No tengo nada (que decir)
La verdad es que no tengo nada más que una profunda depresión por este mundo de coronavirus que nos circunda desde que nos levantamos hasta que intentamos dormir.
Por eso mismo, tampoco tengo nada que decir. Intento descubrir si hay alguna buena noticia que comentar, algo que me alegre el día y no precisamente en plan Clint Eastwood y no lo hallo. Desde la devastación de Beirut hasta los incendios en California, pasando por las revueltas y manifestaciones de medio mundo, todo lo que observo es un panorama sombrío que no invita al optimismo.
Hasta amigos míos, forofos impenitentes de la información, que antes se tragaban todo lo habido y por haber, prescinden ahora de las noticias para no deprimirse ellos también.
Sin alejarme del coronavirus que todo lo impregna, he llegado a la conclusión de que no entiendo nada de nada, con noticias contradictorias, paparruchas en las redes sociales, normas diferentes en unos sitios y otros y unos días u otros,…
Paso de descubrir que ni siquiera es cierto lo más fetén —ese comité de expertos que presuntamente asesoraba al Gobierno y que resulta que no existía— hasta las revueltas individuales y colectivas contra el uso de las mascarillas: entre las formas más ridículas e inútiles de ponerlas —garganta, codos,…— bate el récord la de situarla en el cogote, como las kipás de los judíos practicantes.
Ante este panorama tan desolador, pedí a mis allegados que me hiciesen llegar alguna noticia positiva que me restañase el alma.

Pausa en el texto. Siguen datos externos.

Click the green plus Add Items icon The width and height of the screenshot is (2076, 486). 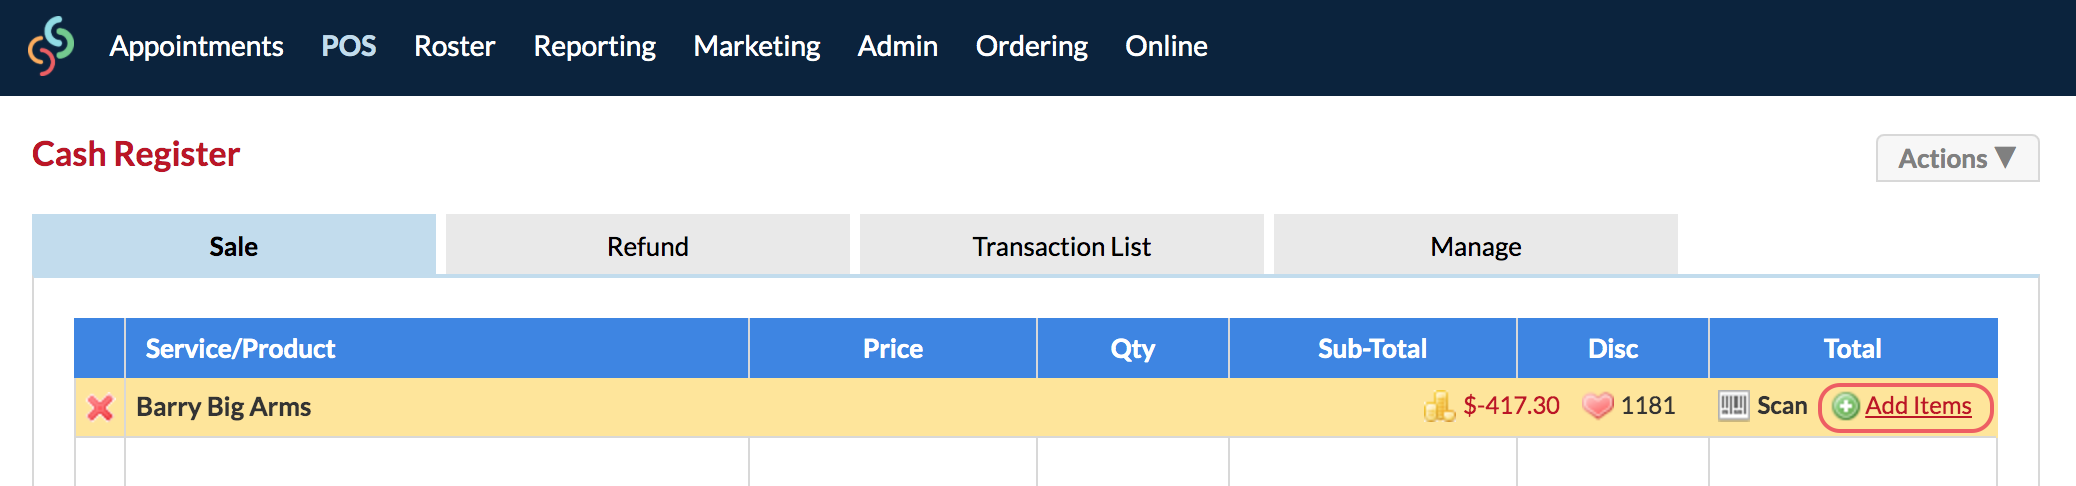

Con la mejor intención, una de mis hermanas me contó el largo y laborioso rescate de una tortuga apresada involuntariamente en unas redes.
Ni por esas. Mi primera reacción fue pensar en la dolorida y asustada tortuga y en lo costoso de su liberación, con lo que en vez de sosegarme me angustié aún más.
Está visto, pues, que no tengo nada que decir y que mejor está que no lo diga.